==== Listed records

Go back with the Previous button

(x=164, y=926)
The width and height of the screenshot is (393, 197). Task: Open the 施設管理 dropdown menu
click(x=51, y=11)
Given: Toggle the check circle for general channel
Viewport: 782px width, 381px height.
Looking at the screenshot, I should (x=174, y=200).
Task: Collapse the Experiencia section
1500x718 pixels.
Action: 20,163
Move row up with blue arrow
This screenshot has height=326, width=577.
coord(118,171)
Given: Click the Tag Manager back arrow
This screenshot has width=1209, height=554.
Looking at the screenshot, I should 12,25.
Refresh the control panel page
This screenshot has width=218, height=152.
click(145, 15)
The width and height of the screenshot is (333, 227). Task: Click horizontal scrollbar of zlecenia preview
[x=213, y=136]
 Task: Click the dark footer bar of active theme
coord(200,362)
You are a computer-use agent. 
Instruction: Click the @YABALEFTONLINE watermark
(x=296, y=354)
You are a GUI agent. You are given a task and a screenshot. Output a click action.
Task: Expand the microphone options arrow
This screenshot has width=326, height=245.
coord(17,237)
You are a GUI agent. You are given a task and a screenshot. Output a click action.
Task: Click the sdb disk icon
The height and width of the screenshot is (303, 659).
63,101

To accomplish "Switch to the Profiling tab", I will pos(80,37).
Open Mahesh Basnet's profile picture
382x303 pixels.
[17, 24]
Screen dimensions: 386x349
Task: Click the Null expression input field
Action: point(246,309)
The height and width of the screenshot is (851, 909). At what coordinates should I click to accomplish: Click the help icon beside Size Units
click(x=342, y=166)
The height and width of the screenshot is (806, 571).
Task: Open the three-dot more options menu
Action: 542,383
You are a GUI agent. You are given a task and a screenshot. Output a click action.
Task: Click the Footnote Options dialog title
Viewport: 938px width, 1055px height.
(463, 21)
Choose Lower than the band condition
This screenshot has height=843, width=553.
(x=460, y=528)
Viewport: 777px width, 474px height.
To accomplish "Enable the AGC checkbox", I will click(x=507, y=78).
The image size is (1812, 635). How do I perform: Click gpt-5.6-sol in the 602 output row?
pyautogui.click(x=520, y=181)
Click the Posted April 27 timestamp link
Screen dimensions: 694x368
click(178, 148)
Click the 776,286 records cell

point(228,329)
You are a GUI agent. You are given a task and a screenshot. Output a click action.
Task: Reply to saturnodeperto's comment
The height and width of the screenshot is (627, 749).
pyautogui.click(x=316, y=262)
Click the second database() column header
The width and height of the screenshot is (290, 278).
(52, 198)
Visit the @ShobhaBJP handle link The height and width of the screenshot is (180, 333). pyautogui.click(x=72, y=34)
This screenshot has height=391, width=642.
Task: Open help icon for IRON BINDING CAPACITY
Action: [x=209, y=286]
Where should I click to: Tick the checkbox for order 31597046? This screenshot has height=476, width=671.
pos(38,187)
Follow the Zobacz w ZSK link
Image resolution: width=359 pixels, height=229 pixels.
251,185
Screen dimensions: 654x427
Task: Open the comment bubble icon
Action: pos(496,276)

========

> **Exercise goal**
Once more, write all of the records exactly as given.

> **Response box**
Go back with the Previous button

(x=164, y=926)
The width and height of the screenshot is (393, 197). Task: Open the 施設管理 dropdown menu
click(x=51, y=11)
Given: Toggle the check circle for general channel
Viewport: 782px width, 381px height.
Looking at the screenshot, I should (x=174, y=200).
Task: Collapse the Experiencia section
1500x718 pixels.
Action: 20,163
Move row up with blue arrow
This screenshot has height=326, width=577.
coord(118,171)
Given: Click the Tag Manager back arrow
This screenshot has width=1209, height=554.
Looking at the screenshot, I should 12,25.
Refresh the control panel page
This screenshot has width=218, height=152.
click(145, 15)
The width and height of the screenshot is (333, 227). Task: Click horizontal scrollbar of zlecenia preview
[x=213, y=136]
 Task: Click the dark footer bar of active theme
coord(200,362)
You are a computer-use agent. 
Instruction: Click the @YABALEFTONLINE watermark
(x=296, y=354)
You are a GUI agent. You are given a task and a screenshot. Output a click action.
Task: Expand the microphone options arrow
This screenshot has width=326, height=245.
coord(17,237)
You are a GUI agent. You are given a task and a screenshot. Output a click action.
Task: Click the sdb disk icon
The height and width of the screenshot is (303, 659).
63,101

To accomplish "Switch to the Profiling tab", I will pos(80,37).
Open Mahesh Basnet's profile picture
382x303 pixels.
[17, 24]
Screen dimensions: 386x349
Task: Click the Null expression input field
Action: point(246,309)
The height and width of the screenshot is (851, 909). At what coordinates should I click to accomplish: Click the help icon beside Size Units
click(x=342, y=166)
The height and width of the screenshot is (806, 571).
Task: Open the three-dot more options menu
Action: 542,383
You are a GUI agent. You are given a task and a screenshot. Output a click action.
Task: Click the Footnote Options dialog title
Viewport: 938px width, 1055px height.
(463, 21)
Choose Lower than the band condition
This screenshot has height=843, width=553.
(x=460, y=528)
Viewport: 777px width, 474px height.
To accomplish "Enable the AGC checkbox", I will click(x=507, y=78).
The image size is (1812, 635). How do I perform: Click gpt-5.6-sol in the 602 output row?
pyautogui.click(x=520, y=181)
Click the Posted April 27 timestamp link
Screen dimensions: 694x368
click(178, 148)
Click the 776,286 records cell

point(228,329)
You are a GUI agent. You are given a task and a screenshot. Output a click action.
Task: Reply to saturnodeperto's comment
The height and width of the screenshot is (627, 749).
pyautogui.click(x=316, y=262)
Click the second database() column header
The width and height of the screenshot is (290, 278).
(52, 198)
Visit the @ShobhaBJP handle link The height and width of the screenshot is (180, 333). pyautogui.click(x=72, y=34)
This screenshot has height=391, width=642.
Task: Open help icon for IRON BINDING CAPACITY
Action: [x=209, y=286]
Where should I click to: Tick the checkbox for order 31597046? This screenshot has height=476, width=671.
pos(38,187)
Follow the Zobacz w ZSK link
Image resolution: width=359 pixels, height=229 pixels.
251,185
Screen dimensions: 654x427
Task: Open the comment bubble icon
Action: pos(496,276)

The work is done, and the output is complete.